When the Quality Education Council dissolved, she ran as an independent in the 1971 election, and retained her seat one last time.

Retiring from politics after 20 years, she did not seek re-election in the 1974 election.

Edith Rogers Junior High School in Edmonton opened in 1975. It was named in her honour and she attended many school events there during her lifetime. She printed and gave a copy of her book History Made in Canada to each member of the first graduating class of that school.

She was also author of the book Pioneers of the West.

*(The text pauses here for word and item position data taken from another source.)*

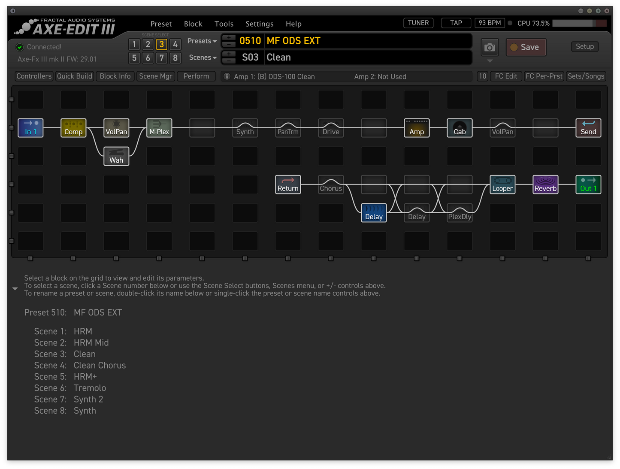This screenshot has width=620, height=469.
Task: Select the Looper block
Action: 502,185
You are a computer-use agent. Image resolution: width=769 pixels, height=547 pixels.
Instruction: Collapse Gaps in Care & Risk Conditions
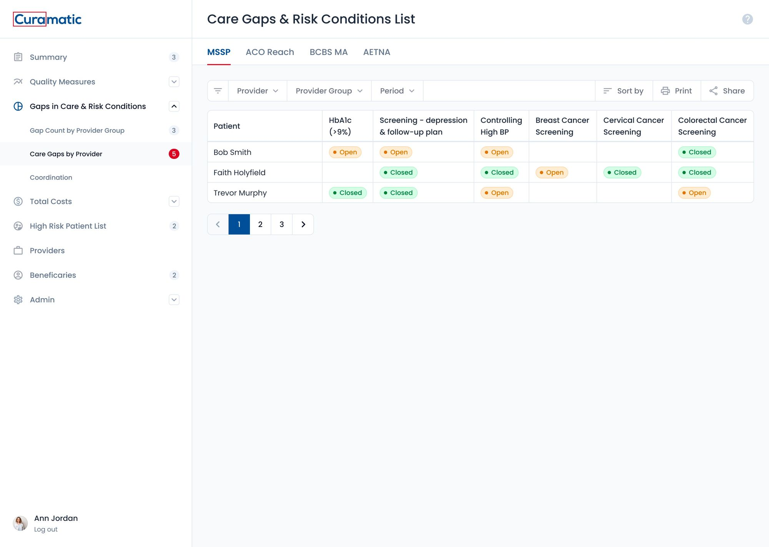[174, 106]
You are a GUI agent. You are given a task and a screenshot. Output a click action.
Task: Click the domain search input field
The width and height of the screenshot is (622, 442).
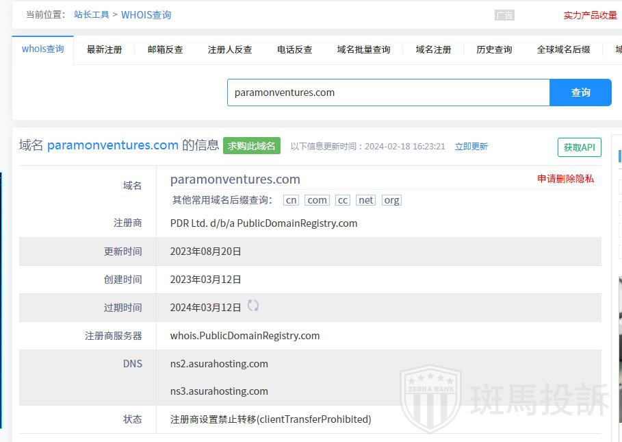click(388, 93)
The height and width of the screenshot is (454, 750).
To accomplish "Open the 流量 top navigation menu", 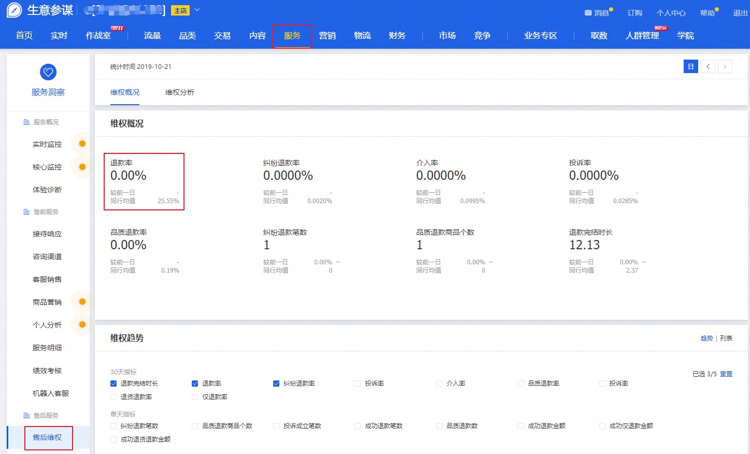I will 152,35.
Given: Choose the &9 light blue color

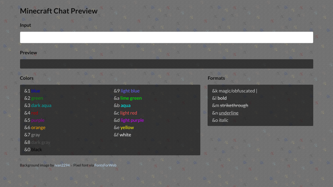Looking at the screenshot, I should click(x=127, y=91).
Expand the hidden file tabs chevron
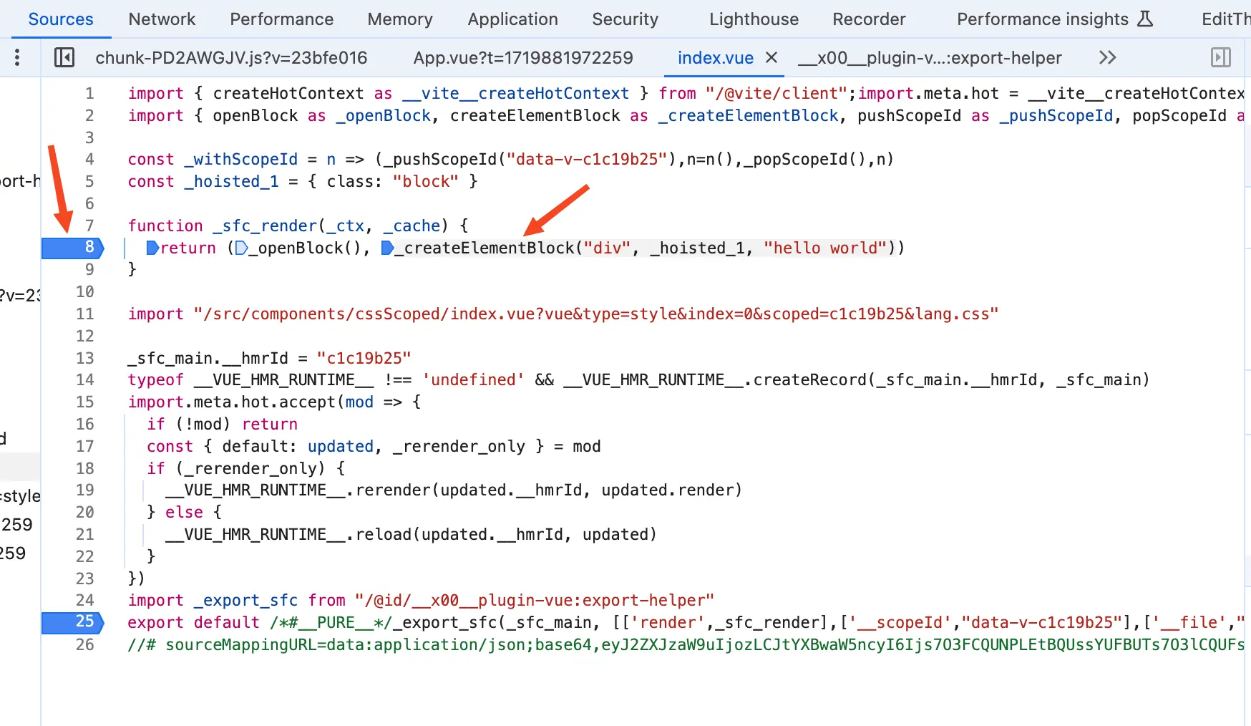Image resolution: width=1251 pixels, height=726 pixels. pyautogui.click(x=1107, y=57)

Edith Rogers died July 17, 1985. She was predeceased by her husband, William Rogers, who died November 7, 1968.

==Electoral record==

v; t; e; 1935 Alberta general election: Ponoka
| Party | Candidate | Votes | % | ±% |
|  | Social Credit | Edith Rogers | 2,295 | 59.30% | – |
|  | United Farmers | John Edward Brownlee | 879 | 22.71% | – |
|  | Liberal | Robert McLaren | 696 | 17.98% | – |
| Total |  |  | 3,870 | – | – |
| Rejected, spoiled and declined |  |  | N/A | – | – |
| Eligible electors / turnout |  |  | 4,559 | 84.89% | – |
|  | Social Credit gain from United Farmers |  | Swing |  | N/A |
Source(s) Source: "Ponoka Official Results 1935 Alberta general election". Alberta Heritage Community Foundation. Retrieved May 21, 2020.

v; t; e; 1940 Alberta general election: Ponoka
| Party | Candidate | Votes | % | ±% |
First count
|  | Independent | Percy A. McKelvey | 1,920 | 43.62% | – |
|  | Social Credit | Edith Rogers | 1,907 | 43.32% | -15.98% |
|  | Co-operative Commonwealth | Charles Aldo Johnson | 575 | 13.06% | – |
| Total |  |  | 4,402 | – | – |
Ballot transfer results
|  | Independent | Percy A. McKelvey | 2,234 | 52.21% | – |
|  | Social Credit | Edith Rogers | 2,045 | 47.79% | – |
| Total |  |  | 4,279 | – | – |
| Rejected, spoiled and declined |  |  | 121 | – | – |
| Eligible electors / turnout |  |  | 6,053 | 74.72% | -10.17% |
|  | Independent gain from Social Credit |  | Swing |  | N/A |
Source(s) Source: "Ponoka Official Results 1940 Alberta general election". Alberta Heritage Community Foundation. Retrieved May 21, 2020.